Here’s my editorial: This has been completely mishandled, I guess, from the very, very, very beginning, when -- when this was done without clearly specifying that this child was not the child of [David], compounded by the AG’s -- not the AG, but the AG court’s action in just simply deleting [David]’s name from the order of support and then turning around and giving him credit, when there was no -- really, no motion there to terminate or to -- really, to terminate parental rights and not to suspend.

 

So, I mean, I don’t understand what the court of -- court master was doing at that time. And it comes over here, where it lasted so long, because [David] -- neither [David] nor . . . [Nancy] bothered to file a bill of review. I had to finally appoint an attorney to represent the child to have it done.

 

So I’m not very happy with the way this case was processed. The bill of review is granted.

 

In a written order, the trial court found that fraud was perpetrated in the divorce proceeding. He further found that Oropeza has no standing because he was not a party to the divorce. No findings of fact were requested or filed. Oropeza appeals, joining J.A. as a co-Appellant.

CAPACITY AND STANDING

            A plaintiff must have both capacity and standing to bring a lawsuit. Austin Nursing Center, Inc. v. Lovato, ---- S.W.3d ----, 48 Tex.Sup.Ct.J. 624, 2005 WL 1124764 (May 13, 2005). Capacity is a procedural issue dealing with the personal qualifications of a party to litigate. Id. at *3, citing 6A Wright, Miller, & Kane, Federal Practice and Procedure: Civil 2D § 1559, at 441 (2d ed.1990). A litigant has capacity when he has the legal authority to act, regardless of whether he has a justiciable interest in the controversy. Lovato, at *3, citing Nootsie, Ltd. v. Williamson County Appraisal Dist., 925 S.W.2d 659, 661 (Tex. 1996). Standing, on the other hand, focuses on whether a party has a sufficient relationship with the lawsuit so as to have a justiciable interest in its outcome. Lovato, at *3. A litigant has standing when he is personally aggrieved, regardless of whether he is acting with legal authority. Id.

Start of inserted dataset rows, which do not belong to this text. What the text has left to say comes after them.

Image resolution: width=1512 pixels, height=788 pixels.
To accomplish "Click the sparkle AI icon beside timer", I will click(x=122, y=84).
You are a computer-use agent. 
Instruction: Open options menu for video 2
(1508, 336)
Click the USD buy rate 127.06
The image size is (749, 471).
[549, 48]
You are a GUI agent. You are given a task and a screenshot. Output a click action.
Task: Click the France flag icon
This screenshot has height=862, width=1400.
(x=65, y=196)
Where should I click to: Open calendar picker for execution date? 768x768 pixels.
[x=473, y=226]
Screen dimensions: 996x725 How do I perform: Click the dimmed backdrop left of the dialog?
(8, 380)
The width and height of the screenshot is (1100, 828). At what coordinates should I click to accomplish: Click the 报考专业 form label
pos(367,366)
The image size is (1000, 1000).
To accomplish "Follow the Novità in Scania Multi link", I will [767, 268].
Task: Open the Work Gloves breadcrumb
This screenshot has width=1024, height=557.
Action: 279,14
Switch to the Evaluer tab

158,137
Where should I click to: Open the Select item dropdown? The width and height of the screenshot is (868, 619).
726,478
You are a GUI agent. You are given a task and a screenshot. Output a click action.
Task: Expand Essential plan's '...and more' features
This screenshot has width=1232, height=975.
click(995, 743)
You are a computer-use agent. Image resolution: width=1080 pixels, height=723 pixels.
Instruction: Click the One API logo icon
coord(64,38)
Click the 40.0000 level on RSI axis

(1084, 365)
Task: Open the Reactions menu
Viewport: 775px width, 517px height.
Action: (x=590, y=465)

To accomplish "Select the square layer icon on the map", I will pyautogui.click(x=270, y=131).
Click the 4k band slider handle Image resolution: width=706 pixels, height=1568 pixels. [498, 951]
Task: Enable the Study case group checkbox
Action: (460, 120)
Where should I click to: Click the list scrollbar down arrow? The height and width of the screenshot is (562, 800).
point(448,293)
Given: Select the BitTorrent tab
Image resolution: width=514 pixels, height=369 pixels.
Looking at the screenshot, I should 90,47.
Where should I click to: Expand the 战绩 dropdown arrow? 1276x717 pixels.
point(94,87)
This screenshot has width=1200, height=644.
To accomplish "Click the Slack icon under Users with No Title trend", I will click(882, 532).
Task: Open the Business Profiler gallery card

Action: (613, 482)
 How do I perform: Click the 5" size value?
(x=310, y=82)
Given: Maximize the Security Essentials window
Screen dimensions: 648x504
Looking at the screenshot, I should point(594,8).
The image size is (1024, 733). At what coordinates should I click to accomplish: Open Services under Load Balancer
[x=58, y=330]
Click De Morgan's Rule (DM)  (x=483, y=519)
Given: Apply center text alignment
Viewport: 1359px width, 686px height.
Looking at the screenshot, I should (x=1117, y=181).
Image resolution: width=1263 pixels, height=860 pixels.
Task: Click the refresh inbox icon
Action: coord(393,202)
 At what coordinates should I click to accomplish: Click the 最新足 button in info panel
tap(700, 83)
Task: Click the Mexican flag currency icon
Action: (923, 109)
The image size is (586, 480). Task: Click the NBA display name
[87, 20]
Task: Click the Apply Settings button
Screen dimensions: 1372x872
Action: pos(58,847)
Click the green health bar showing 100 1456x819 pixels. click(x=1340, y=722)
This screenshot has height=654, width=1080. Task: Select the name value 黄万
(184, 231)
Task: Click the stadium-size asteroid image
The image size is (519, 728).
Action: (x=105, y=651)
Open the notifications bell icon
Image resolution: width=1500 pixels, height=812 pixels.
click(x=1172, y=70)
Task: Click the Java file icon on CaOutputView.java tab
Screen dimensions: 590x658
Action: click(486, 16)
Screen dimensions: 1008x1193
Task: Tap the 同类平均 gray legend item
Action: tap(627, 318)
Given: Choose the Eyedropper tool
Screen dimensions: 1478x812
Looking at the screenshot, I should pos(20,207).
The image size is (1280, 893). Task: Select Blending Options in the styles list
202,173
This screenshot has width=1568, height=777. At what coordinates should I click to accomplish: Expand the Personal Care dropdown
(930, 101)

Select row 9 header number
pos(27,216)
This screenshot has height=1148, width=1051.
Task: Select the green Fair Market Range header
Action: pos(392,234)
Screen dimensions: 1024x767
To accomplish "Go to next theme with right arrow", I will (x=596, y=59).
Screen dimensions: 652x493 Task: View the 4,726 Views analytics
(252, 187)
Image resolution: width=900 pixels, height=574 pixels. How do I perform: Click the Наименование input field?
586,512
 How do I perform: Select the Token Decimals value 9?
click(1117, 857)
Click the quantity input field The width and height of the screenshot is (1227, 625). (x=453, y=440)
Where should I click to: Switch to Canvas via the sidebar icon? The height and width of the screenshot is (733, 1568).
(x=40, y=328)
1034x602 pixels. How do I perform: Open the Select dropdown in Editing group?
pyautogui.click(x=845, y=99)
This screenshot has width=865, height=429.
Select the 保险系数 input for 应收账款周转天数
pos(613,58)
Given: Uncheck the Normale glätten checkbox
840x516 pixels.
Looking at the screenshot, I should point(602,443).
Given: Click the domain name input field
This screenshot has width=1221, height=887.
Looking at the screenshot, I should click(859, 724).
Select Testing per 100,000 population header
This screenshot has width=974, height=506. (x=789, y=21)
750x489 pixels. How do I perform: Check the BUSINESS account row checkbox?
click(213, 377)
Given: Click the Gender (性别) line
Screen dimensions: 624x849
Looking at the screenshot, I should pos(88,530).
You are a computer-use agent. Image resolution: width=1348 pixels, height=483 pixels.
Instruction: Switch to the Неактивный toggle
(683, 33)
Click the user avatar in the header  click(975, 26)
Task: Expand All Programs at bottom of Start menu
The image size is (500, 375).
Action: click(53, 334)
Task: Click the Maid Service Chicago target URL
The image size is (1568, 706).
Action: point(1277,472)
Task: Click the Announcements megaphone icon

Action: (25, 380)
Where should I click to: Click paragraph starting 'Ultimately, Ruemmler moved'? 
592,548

            Minors are considered to be under a legal disability, are unable to sue in their individual capacities, and are required to appear in court through a legal guardian, a next friend, or a guardian ad litem. Lovato, at *3. J.A. filed the bill of review through a court-appointed attorney ad litem. She has not perfected her own appeal, nor has she in any manner contested the rulings of the trial court which granted the relief she was seeking. Oropeza may not pursue an appeal on behalf of the child as he lacks the legal authority to do so. We shall consider him to be the sole Appellant.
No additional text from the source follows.